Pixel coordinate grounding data
# # # # # # #

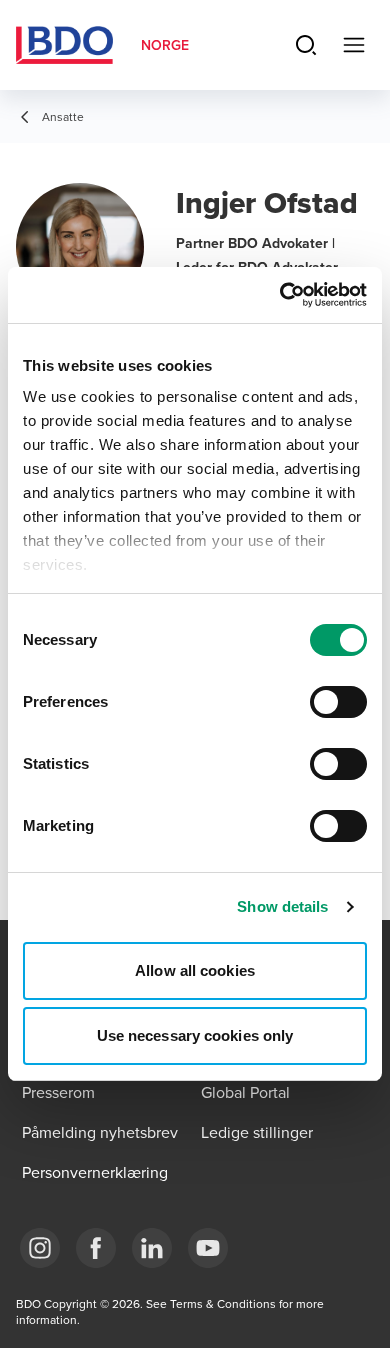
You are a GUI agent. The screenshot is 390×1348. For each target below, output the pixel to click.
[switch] (338, 702)
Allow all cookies (195, 970)
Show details (282, 906)
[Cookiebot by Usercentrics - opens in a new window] (280, 295)
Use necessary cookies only (195, 1035)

# # # # # # #

WORK TO COMPLETE: Pull out every line holding "cookies" from the records above, and copy it.

RESPONSE AREA:
Allow all cookies (195, 970)
Use necessary cookies only (195, 1035)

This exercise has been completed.